→ **Aim of the task**: Your answer should hold only the lines from the one containing "Instruction: Open the Run and Debug icon" through the last line below, copied exactly; pictures stay out.

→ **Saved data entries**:
- - - -

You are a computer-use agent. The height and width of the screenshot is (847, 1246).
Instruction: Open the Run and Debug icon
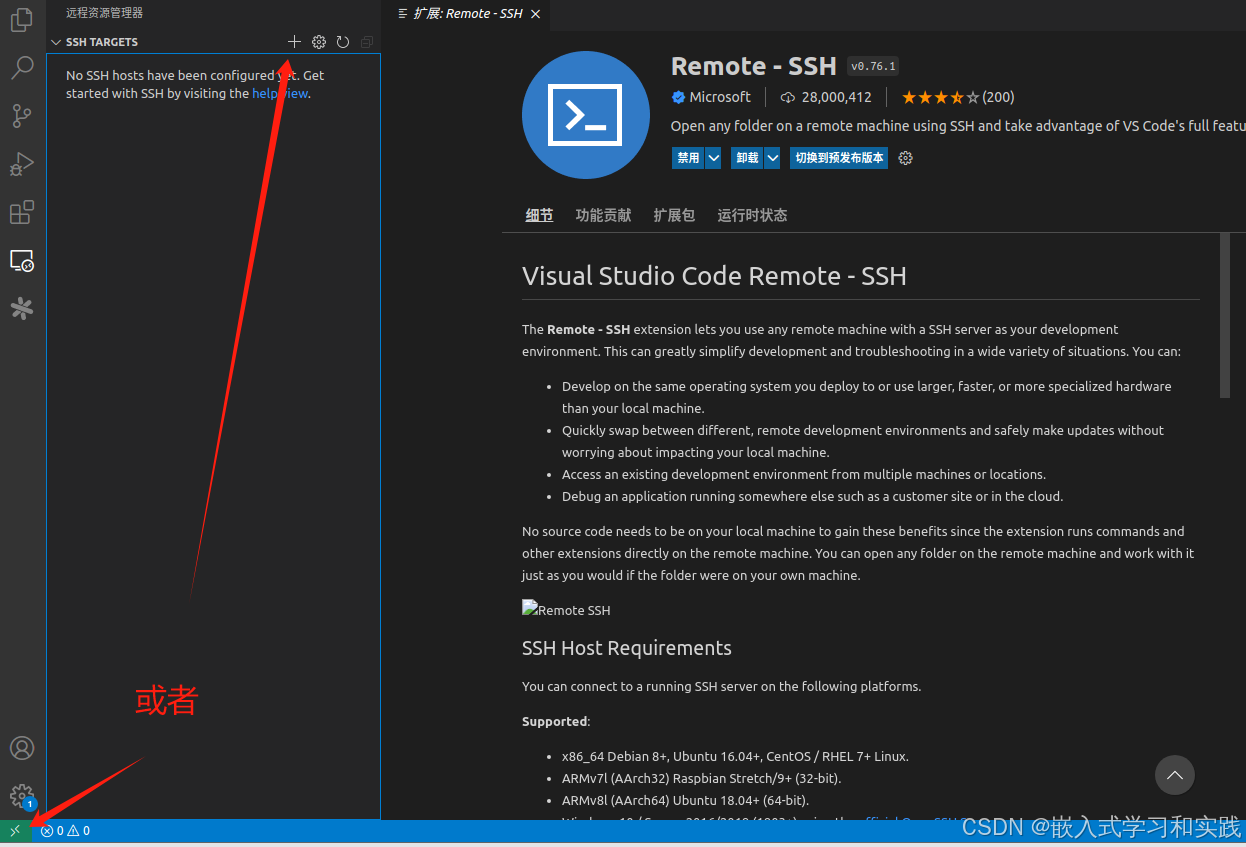[21, 164]
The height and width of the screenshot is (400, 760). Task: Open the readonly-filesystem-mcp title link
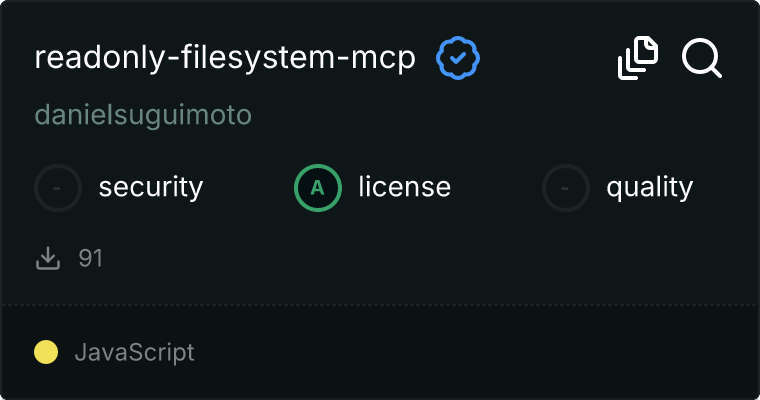pyautogui.click(x=224, y=59)
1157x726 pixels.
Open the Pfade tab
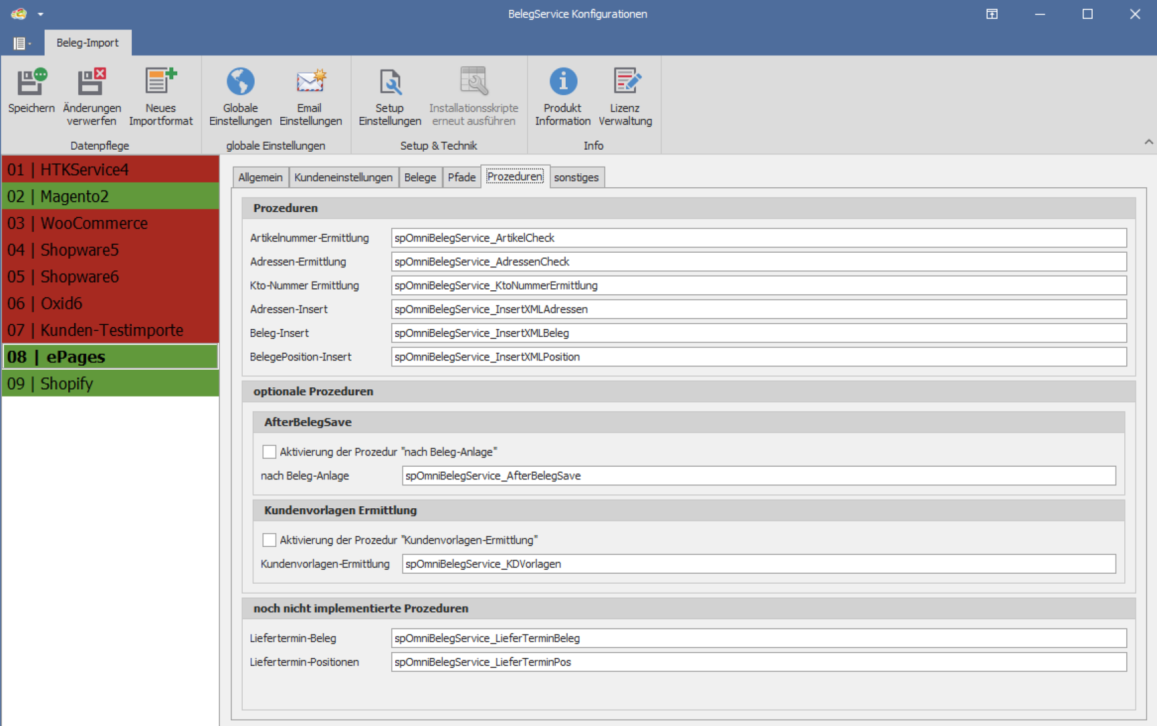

- - - -

→ **Your response**:
Instruction: Open the Run and Debug icon
[21, 164]
The height and width of the screenshot is (400, 760). Task: Open the readonly-filesystem-mcp title link
pyautogui.click(x=224, y=59)
1157x726 pixels.
Open the Pfade tab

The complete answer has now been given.